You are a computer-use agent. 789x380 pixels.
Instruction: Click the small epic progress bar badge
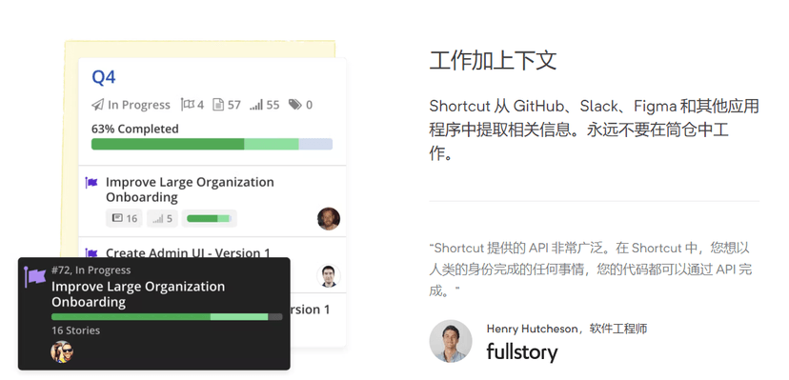click(x=210, y=218)
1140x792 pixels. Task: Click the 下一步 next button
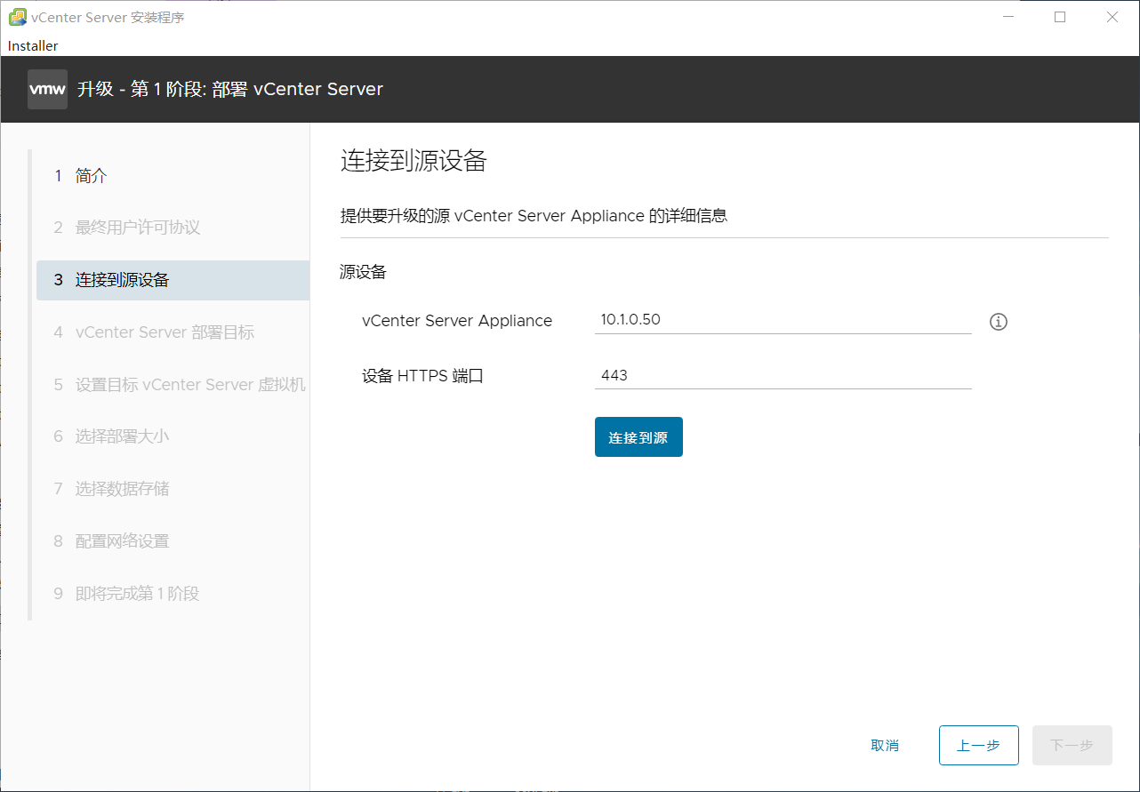pos(1072,745)
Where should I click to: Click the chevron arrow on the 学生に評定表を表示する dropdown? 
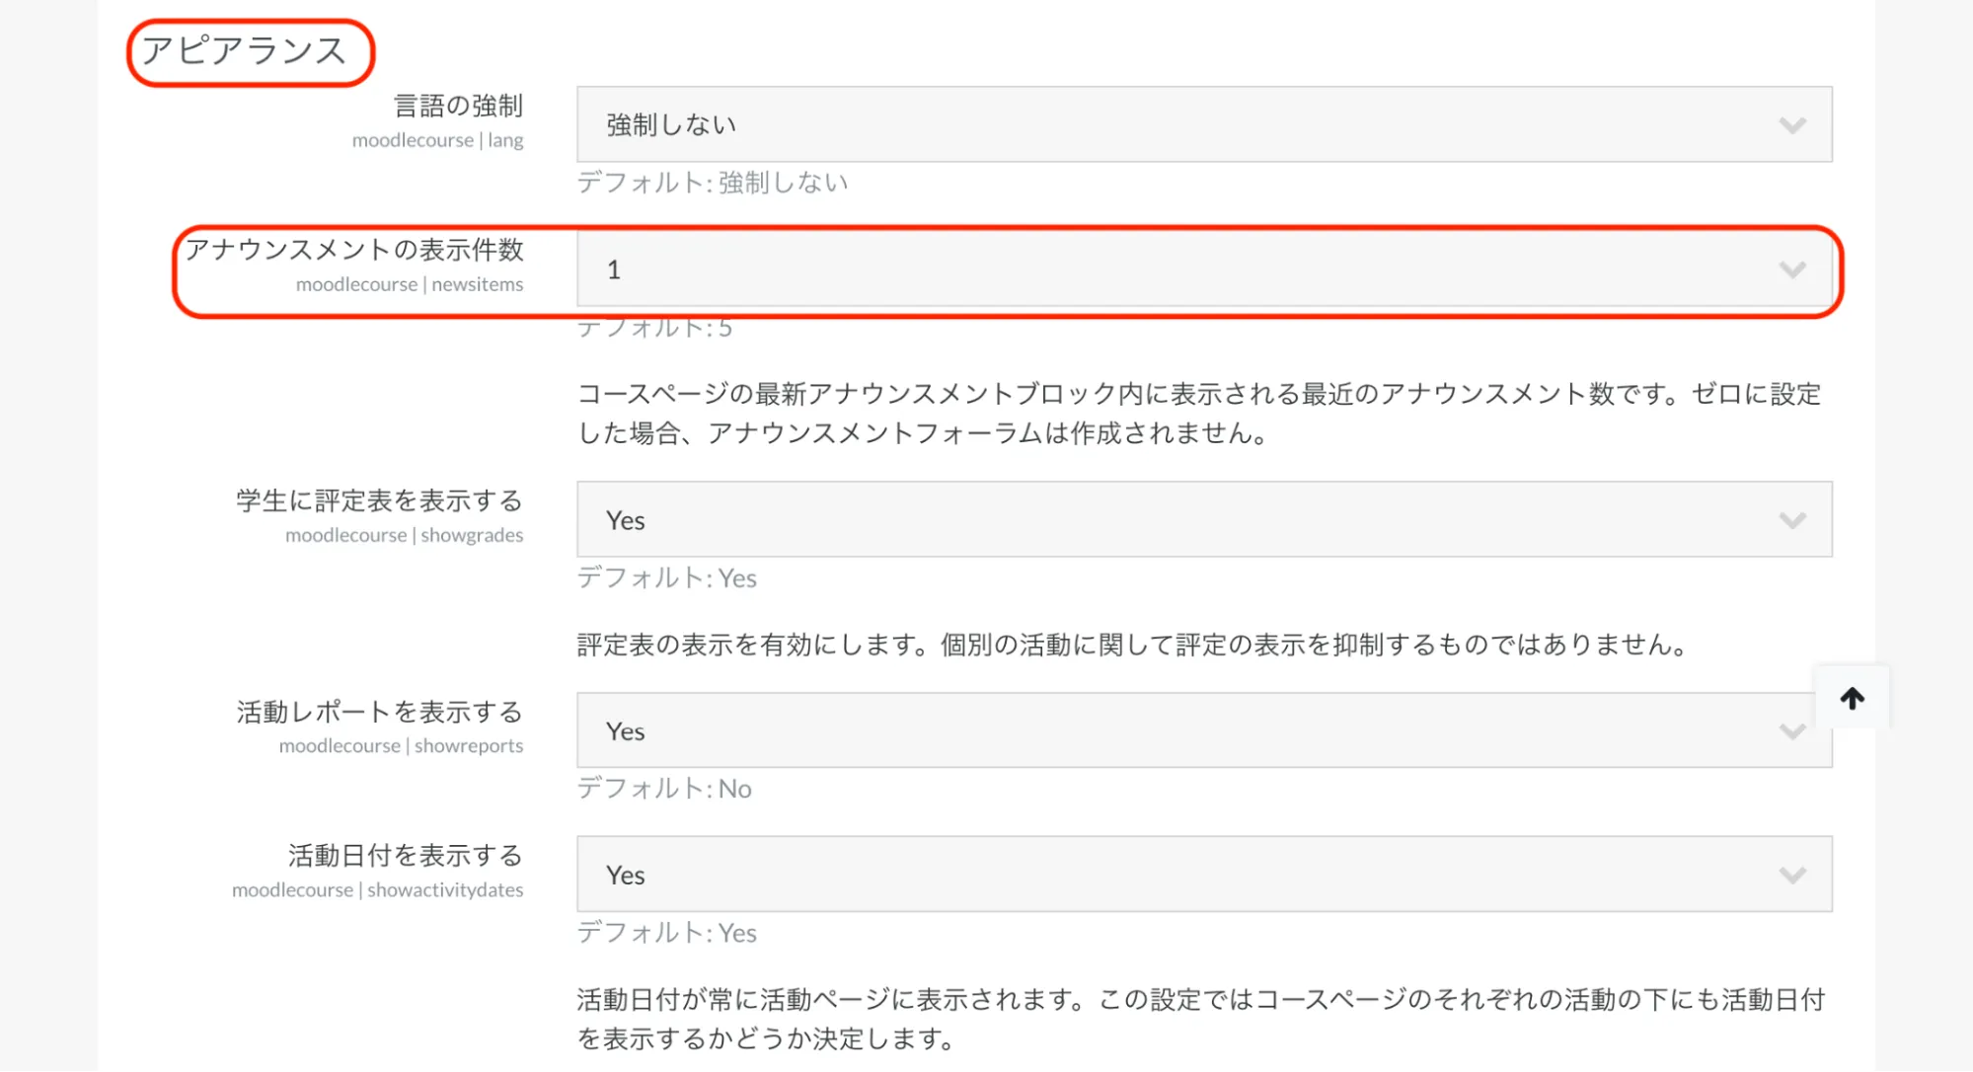point(1792,520)
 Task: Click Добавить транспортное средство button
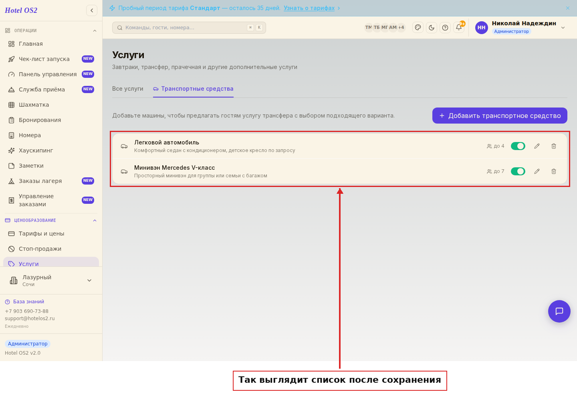[x=500, y=116]
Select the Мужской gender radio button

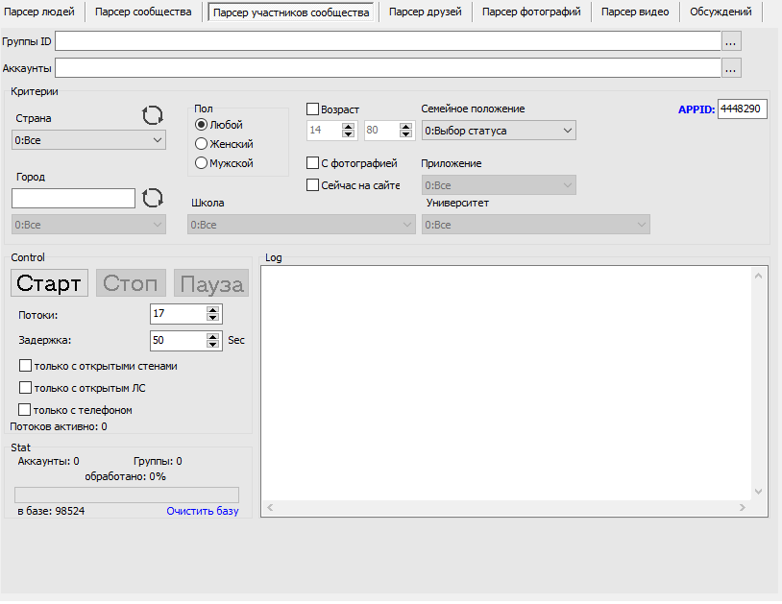click(x=202, y=163)
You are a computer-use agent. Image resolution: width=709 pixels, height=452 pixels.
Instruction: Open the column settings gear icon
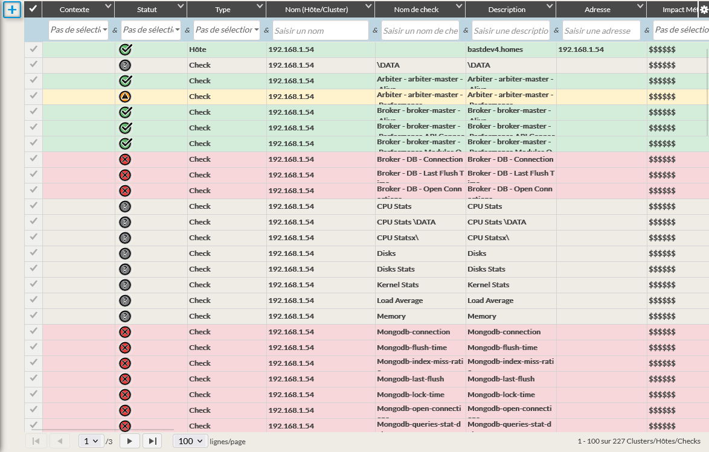[x=704, y=10]
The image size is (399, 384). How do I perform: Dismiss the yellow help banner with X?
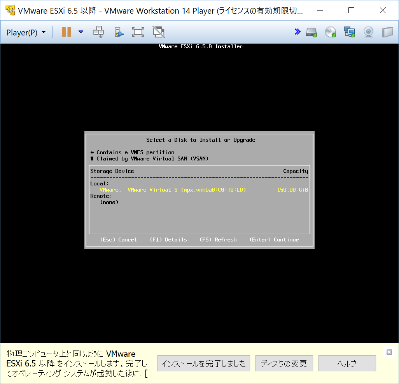point(389,352)
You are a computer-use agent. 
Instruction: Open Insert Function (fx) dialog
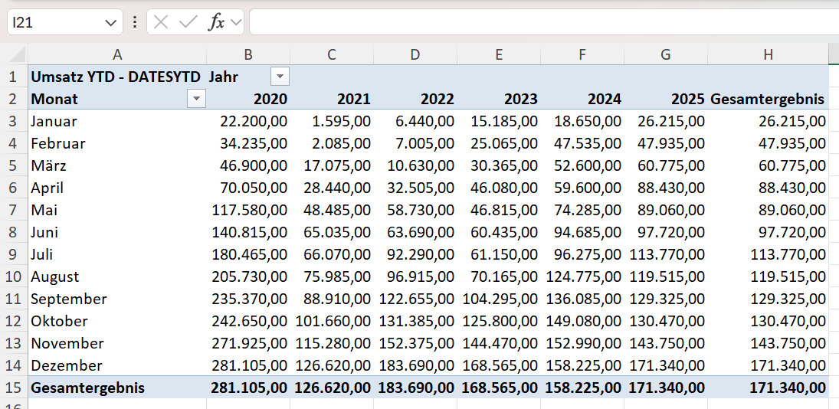[217, 22]
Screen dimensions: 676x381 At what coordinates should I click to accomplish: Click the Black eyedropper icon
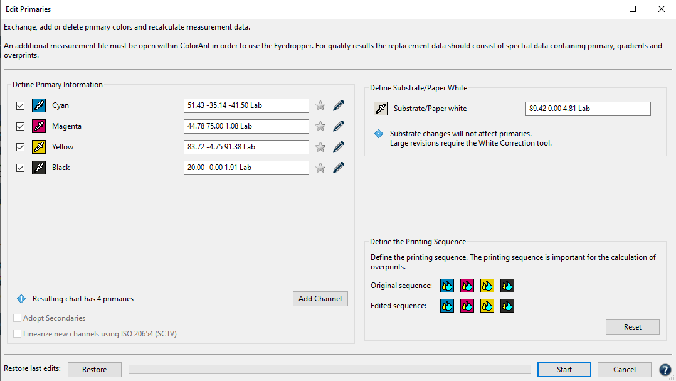pos(40,168)
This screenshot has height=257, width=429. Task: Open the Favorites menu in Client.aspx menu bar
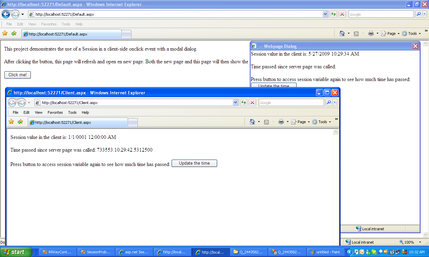coord(55,112)
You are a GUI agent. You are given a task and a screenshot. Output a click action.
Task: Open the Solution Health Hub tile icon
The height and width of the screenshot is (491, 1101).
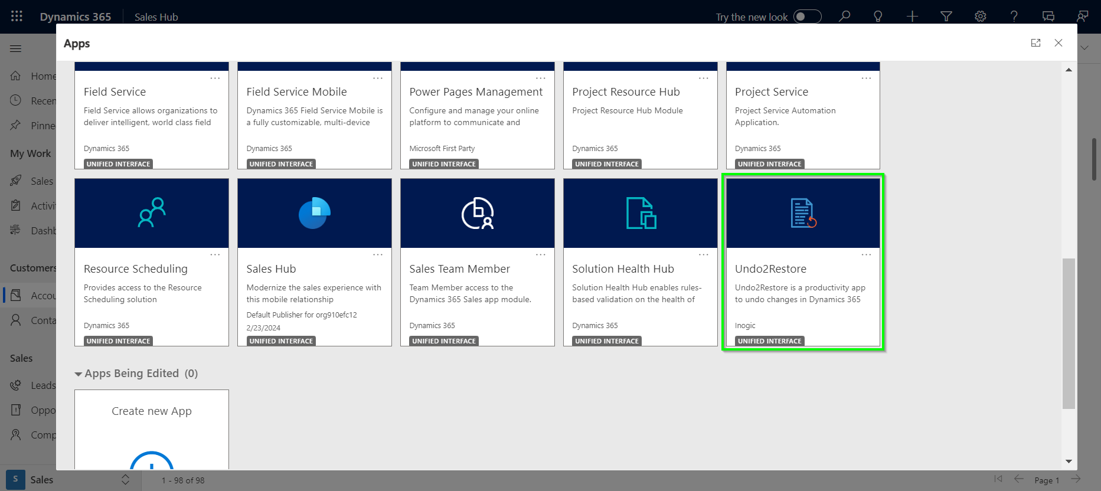click(x=641, y=214)
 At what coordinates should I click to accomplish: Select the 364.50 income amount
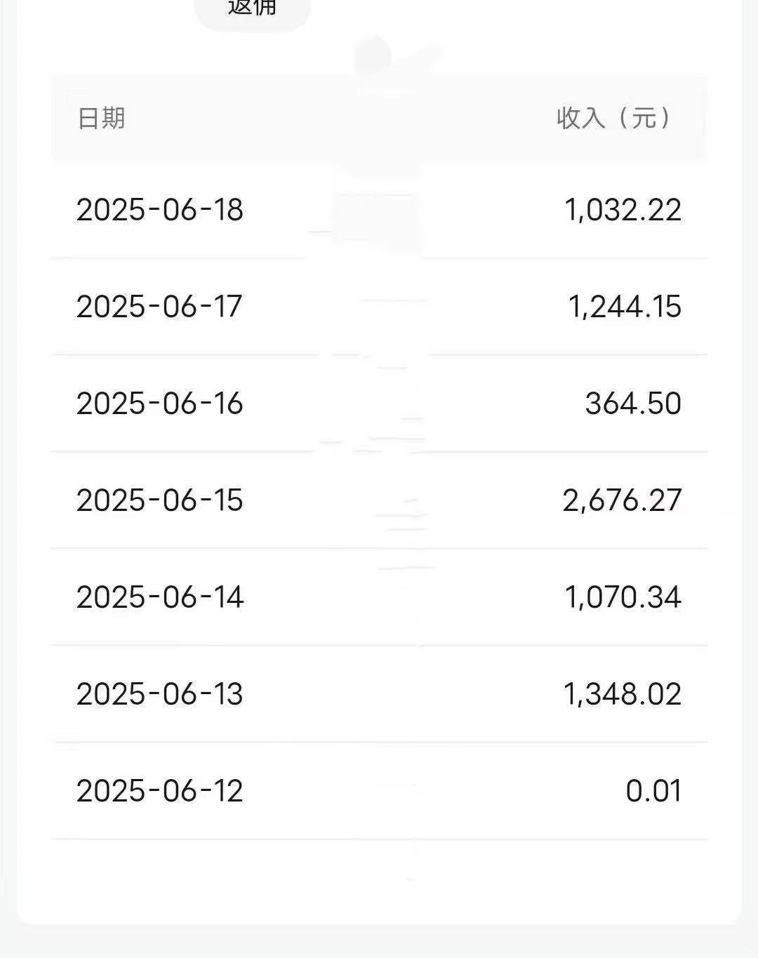[633, 404]
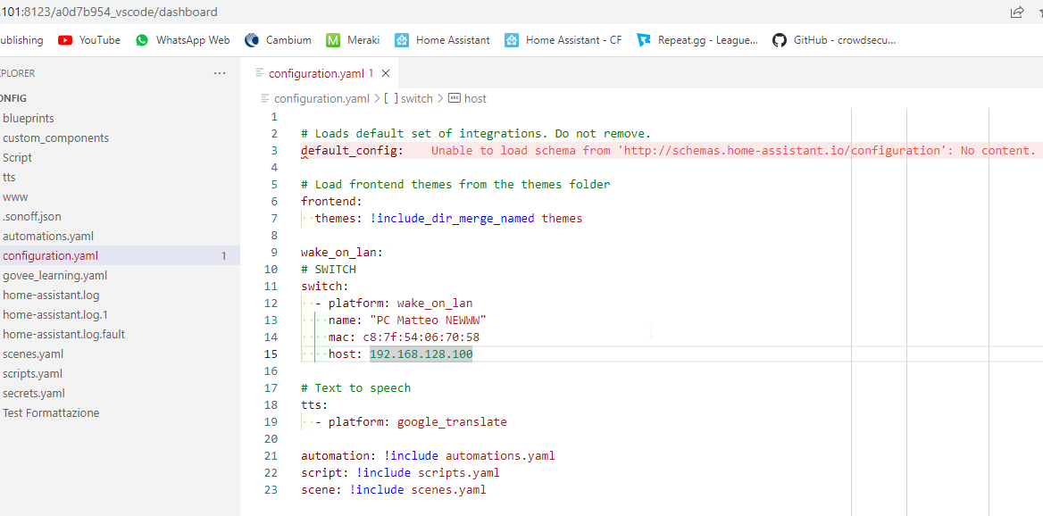
Task: Open Explorer's More Actions menu
Action: click(220, 72)
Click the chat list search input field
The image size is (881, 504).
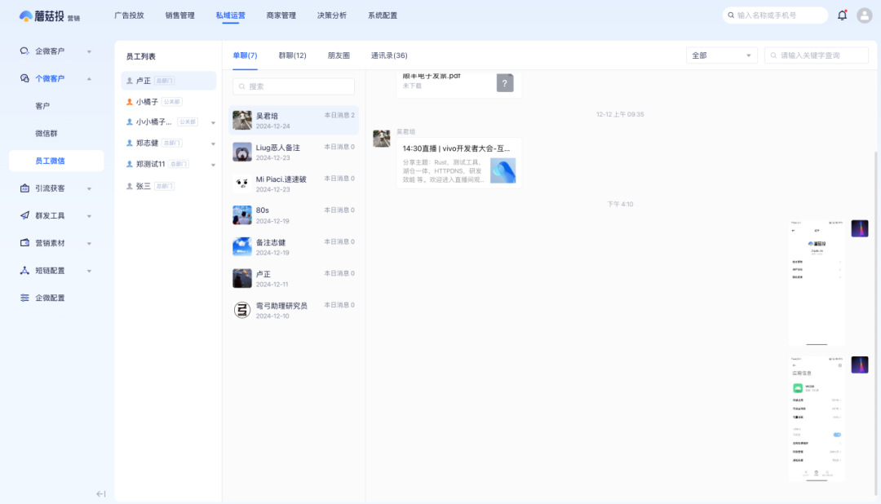294,86
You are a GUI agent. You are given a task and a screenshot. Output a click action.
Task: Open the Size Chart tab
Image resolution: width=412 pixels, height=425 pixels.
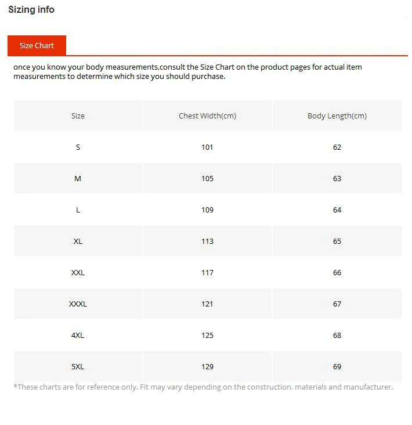point(37,45)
◆ ◆ ◆ ◆
== Activity ==
Without the pictures, print the whole listing exactly as given.

== Solution below ==
You are a computer-use agent. 789x380 pixels.
Instruction: Click the small epic progress bar badge
click(x=210, y=218)
1140x792 pixels. Task: Click the 下一步 next button
pos(1072,745)
Where should I click to: Click the chevron arrow on the 学生に評定表を表示する dropdown? 
point(1792,520)
 Task: Click Добавить транспортное средство button
[x=500, y=116]
Select the Мужской gender radio button

click(x=202, y=163)
You are a computer-use agent. Image resolution: width=709 pixels, height=452 pixels.
Instruction: Open the column settings gear icon
[x=704, y=10]
The image size is (399, 384). How do I perform: Dismiss the yellow help banner with X?
point(389,352)
You are a computer-use agent. 
Instruction: Open Insert Function (fx) dialog
[217, 22]
Screen dimensions: 676x381 At what coordinates should I click to accomplish: Click the Black eyedropper icon
pos(40,168)
This screenshot has height=257, width=429. Task: Open the Favorites menu in Client.aspx menu bar
coord(55,112)
You are a GUI agent. You are given a task and a screenshot. Output a click action.
Task: Open the Solution Health Hub tile icon
The height and width of the screenshot is (491, 1101).
click(x=641, y=214)
 At what coordinates should I click to accomplish: Select the 364.50 income amount
[633, 404]
Task: Open Explorer's More Actions menu
Action: click(220, 72)
Click the chat list search input field
The image size is (881, 504).
294,86
You are a GUI agent. You are given a task and a screenshot. Output a click action.
Task: Open the Size Chart tab
Image resolution: width=412 pixels, height=425 pixels.
point(37,45)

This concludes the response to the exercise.